Dawson, whose pronouns are they/them/their, discussed the importance of inclusive language, especially during a time when students are discovering so much about themselves. Dawson touched upon the benefits of proactively asking people what their pronouns are to avoid assumptions and being mindful of using less gendered language—for example, saying “spouse” instead of “wife” or “husband.”

“Just remember, someone may be passing, but may not be comfortable in how they are passing,” Dawson said. They described two tools in the Quaker practice that can be useful: using “Friends” as a gender-inclusive term (instead of using “you guys” when addressing a mixed-gender group, or even using “ladies and gentlemen” or “boys and girls,” which are phrases that erase any nonbinary students) and the practice of queries. “If we continue to center on the process of asking and sharing, we are on a good path.”

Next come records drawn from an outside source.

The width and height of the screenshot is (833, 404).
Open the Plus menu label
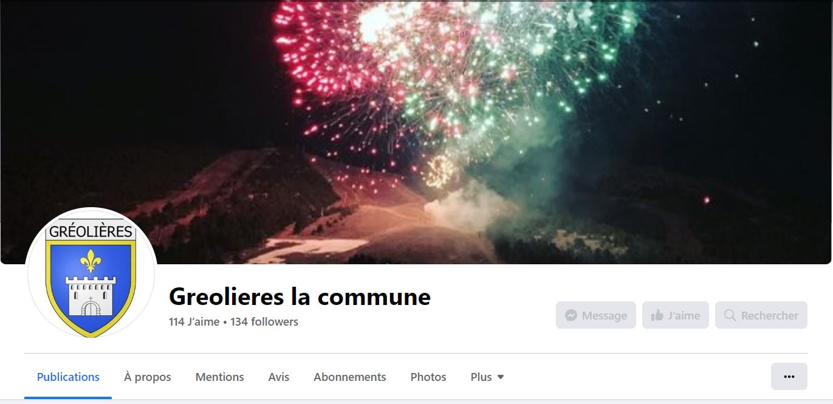click(481, 377)
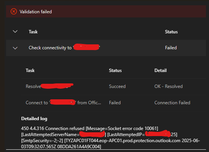Viewport: 209px width, 152px height.
Task: Click the inner Task column header
Action: tap(30, 71)
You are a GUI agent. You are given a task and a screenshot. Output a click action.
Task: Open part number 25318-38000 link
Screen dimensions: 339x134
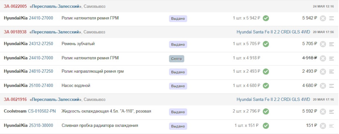coord(41,126)
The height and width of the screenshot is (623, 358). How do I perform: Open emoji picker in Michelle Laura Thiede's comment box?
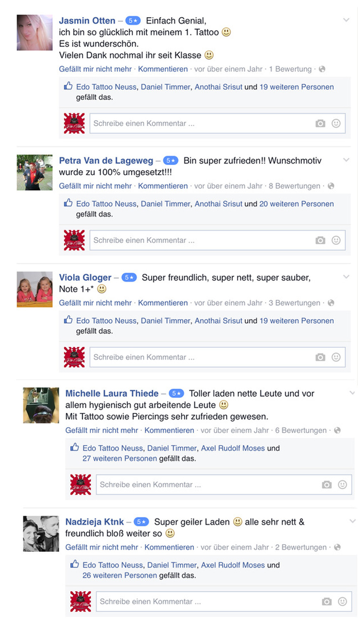pyautogui.click(x=342, y=485)
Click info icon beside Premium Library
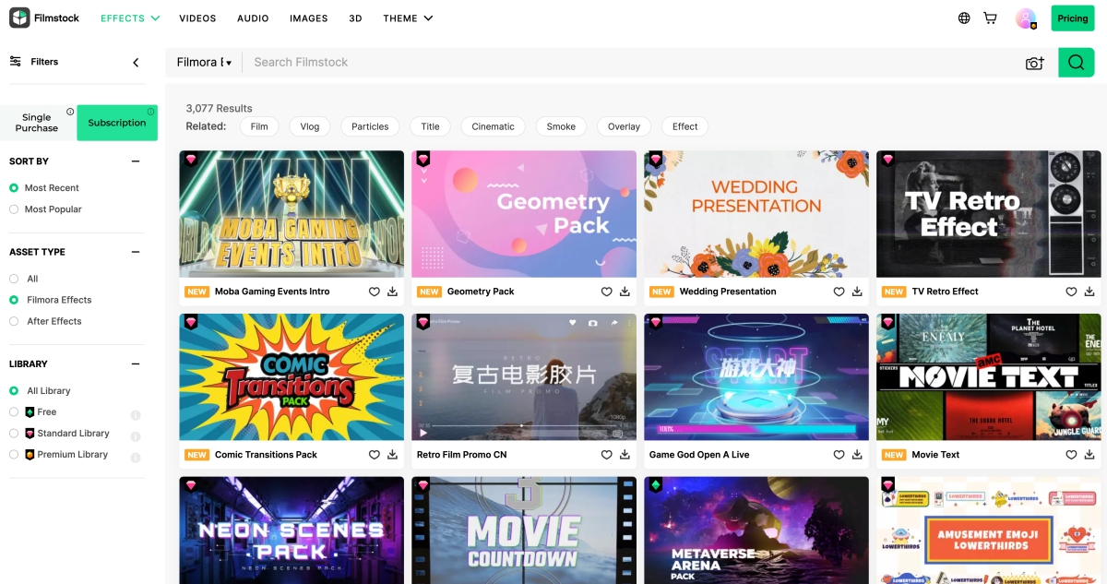The height and width of the screenshot is (584, 1107). coord(136,458)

The faculty panel all spoke about the power teachers have to create a supportive environment for students and colleagues who may be questioning their gender or sexuality. They reminded colleagues that the LGBTQIA+ community is not a monolith and includes several different identities and communities. They mentioned the importance of being honest with and open to students, sharing that doing so can make a difference in a young person’s life. Acosta suggested that teachers and coaches “be cognizant” that in every class there may be someone who identifies with an LGBTQIA+ identity but has yet to come out.

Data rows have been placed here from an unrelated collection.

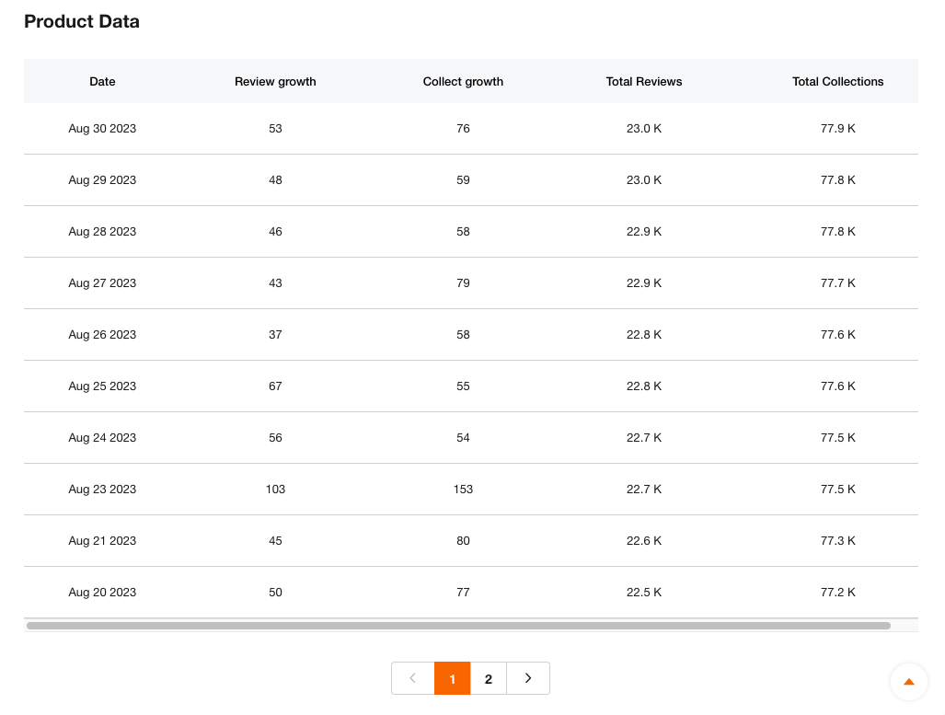Select page 2 of the table
The height and width of the screenshot is (715, 945).
pyautogui.click(x=488, y=678)
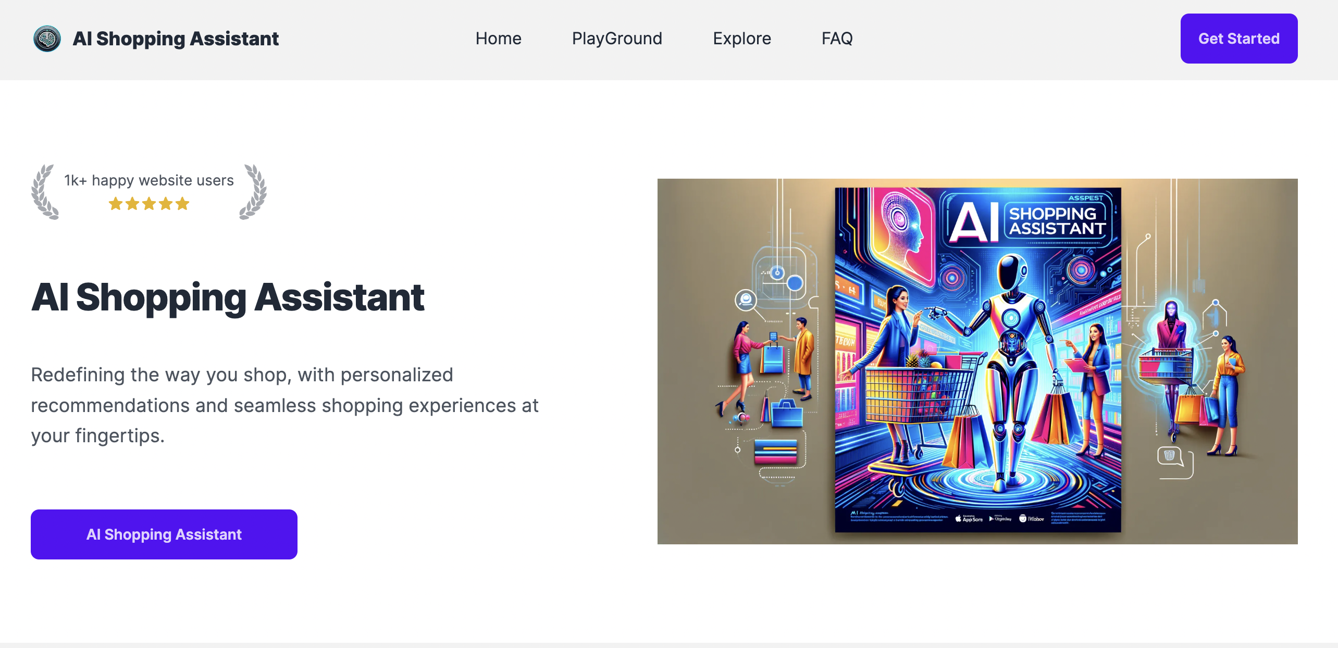
Task: Click the large AI Shopping Assistant heading
Action: [x=228, y=297]
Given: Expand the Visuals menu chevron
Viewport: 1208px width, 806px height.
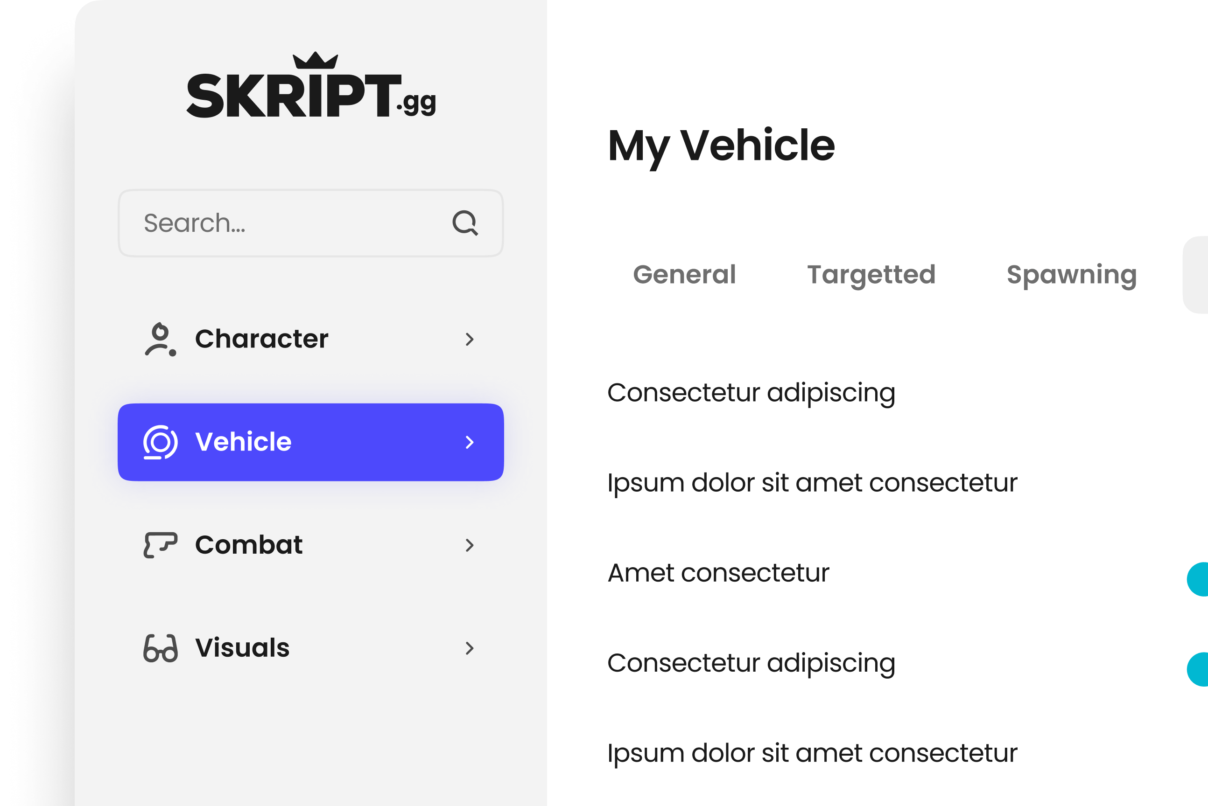Looking at the screenshot, I should click(x=469, y=648).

“As a teacher we are assumed to have all the answers,” said Harvat. “You may not have answers all the time, and that’s okay. We can still create an environment where students feel comfortable. It shows you care.”

"You may not have answers all the time, and that’s okay. We can still create an environment where students feel comfortable. It shows you care.”After the panel, faculty and staff attended division-specific training facilitated by the Human Rights Campaign Foundation’s Welcoming Schools initiative, learning specific language and techniques to best meet the students’ needs at their level. Among other resources, teachers of younger students discussed gender identity and expression through the use of a “gender snowperson” worksheet: The top sphere represents gender identity, or how one feels about one’s self; the middle represents sexual orientation, or who someone loves; and the bottom represents the sex assigned to a person at birth. Teachers in the Middle and Upper Schools learned age-appropriate ways to discuss sex and gender, as well as techniques to ensure that their classrooms and the School overall is an inclusive and safe place for every student.

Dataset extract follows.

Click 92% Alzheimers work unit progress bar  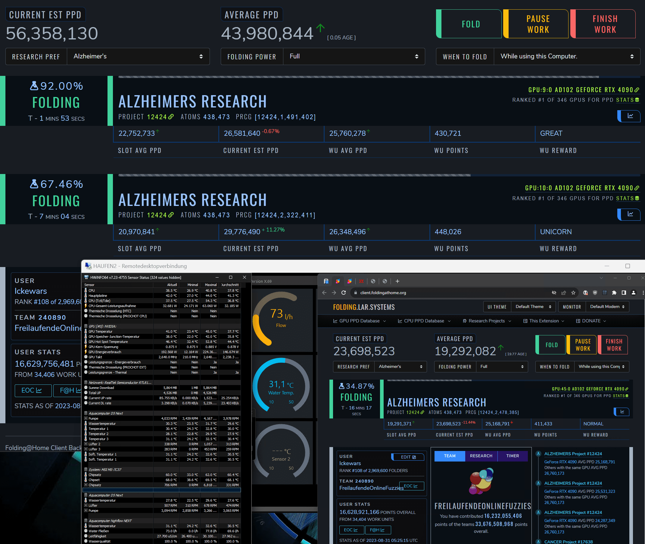[358, 77]
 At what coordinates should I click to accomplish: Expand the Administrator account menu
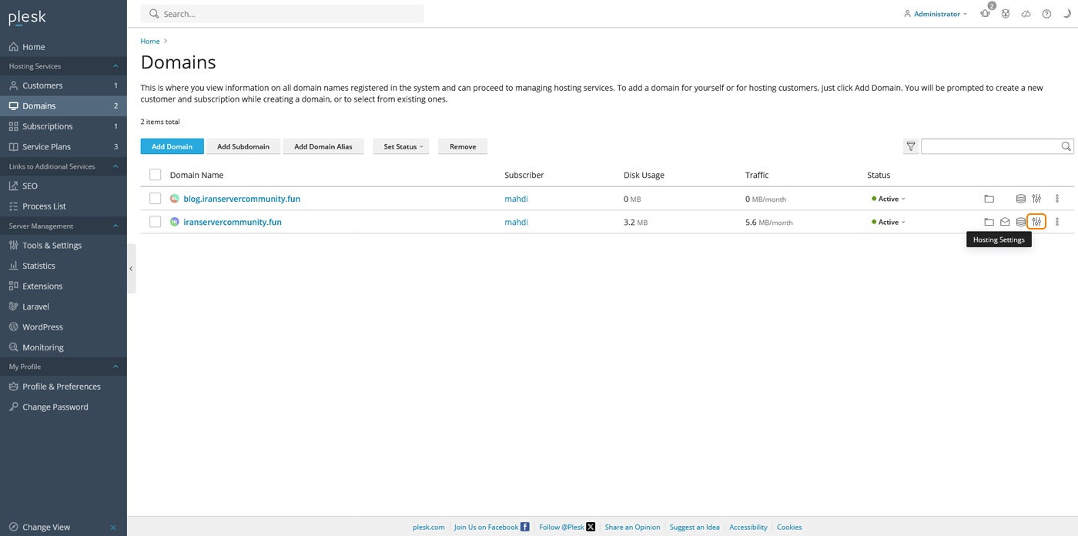[x=936, y=14]
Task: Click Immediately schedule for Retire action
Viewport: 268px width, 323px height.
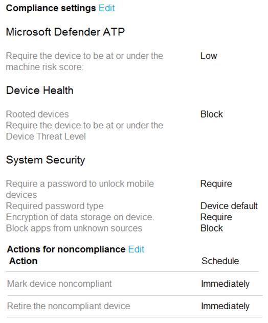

“This professional development was important because this topic has not been explored in depth from an institutional standpoint,” said Endowed Director of Equity, Justice, and Community Natalie Randolph ’98. “We want to be sure to bring attention and awareness. Our students are ahead of us as adults in this area, and we owe it to them to be both well informed and supportive of their multiple identities, perspectives, and needs.”

Overall, it was a day of reflection for students, faculty, and staff—not only learning about sexuality, gender, and healthy relationships, but of learning what kind of work lies ahead of the Sidwell Friends community. Randolph often says that such work may be “messy and uncomfortable,” but the end result will be a more thoughtful, compassionate, and understanding community.